I'm using Windows Server 2008 software RAID volumes. So, recently I've started to receive error in System event log: "The device, \Device\Harddisk7\DR7, has a bad block."
Meanwhile volume in Disk Manager is marked as "Failed Redundancy". I could command to "Reactivate Volume" and it's starts to re-sync, but after a while it stops and returns to previous state.
chkdsk on failed disk do not help. What can I do besides removing, reformatting and restoring from backup? Thank you.
Update When I just offline one of the disks (#7 for instance), "Failed Redundancy" label mutates to "Failed", so removing disk and replacing it with empty one, I thing will not save the volume.

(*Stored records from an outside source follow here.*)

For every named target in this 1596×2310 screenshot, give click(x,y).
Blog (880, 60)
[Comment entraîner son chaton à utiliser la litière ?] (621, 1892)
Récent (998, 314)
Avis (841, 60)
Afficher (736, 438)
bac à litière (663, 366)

You need to replace the drive with the bad block. Each time you try reconstruct the array if will fail once it hits that block.
You should not need to fully reformat though - you should be able to remove the failed drive, replace it, partition it as needed and rebuild the array (unless, of course, the array is RAID0 rather than RAID1, RAID5 or similar).
I've not done any of the above with Windows' software RAID, so someone else will have to help you there if the place to issue the relevant commands are not obvious. To help them help you, it would be a good idea to add your current disk layout in your question.
If the volume you back up to is the one with the defective drive you need to make a backup to something else, at least temporarily. Regardless, you have to replace the bad drive. It really is that simple.
I also suggest you reconsider your backup strategy. A proper backup is something that will allow you to restore your data even if all your current systems are destroyed. What you have isn't a backup, it's merely a second copy.
I would add to the comments made by Evan and others regarding testing your backups. In addition to regular test restores you need to know that you can restore that data to a system other then the one you backed up. If the crunch comes and you need to do a disaster recovery you may have to do so using completely different hardware. Unless this can be done the business is vulnerable.
I'd like to summarize my experience here.
When Windows Server (actual for 2008 R2) software RAID5 array is in "Resyncing" state it is as vulnerable to disk failure as striped volume. So you have two options:
Again. If one of volume drives fail during resyncing you are pretty much screwed up. All you could do is create volume again, run chkdsk on it and restore data from backup.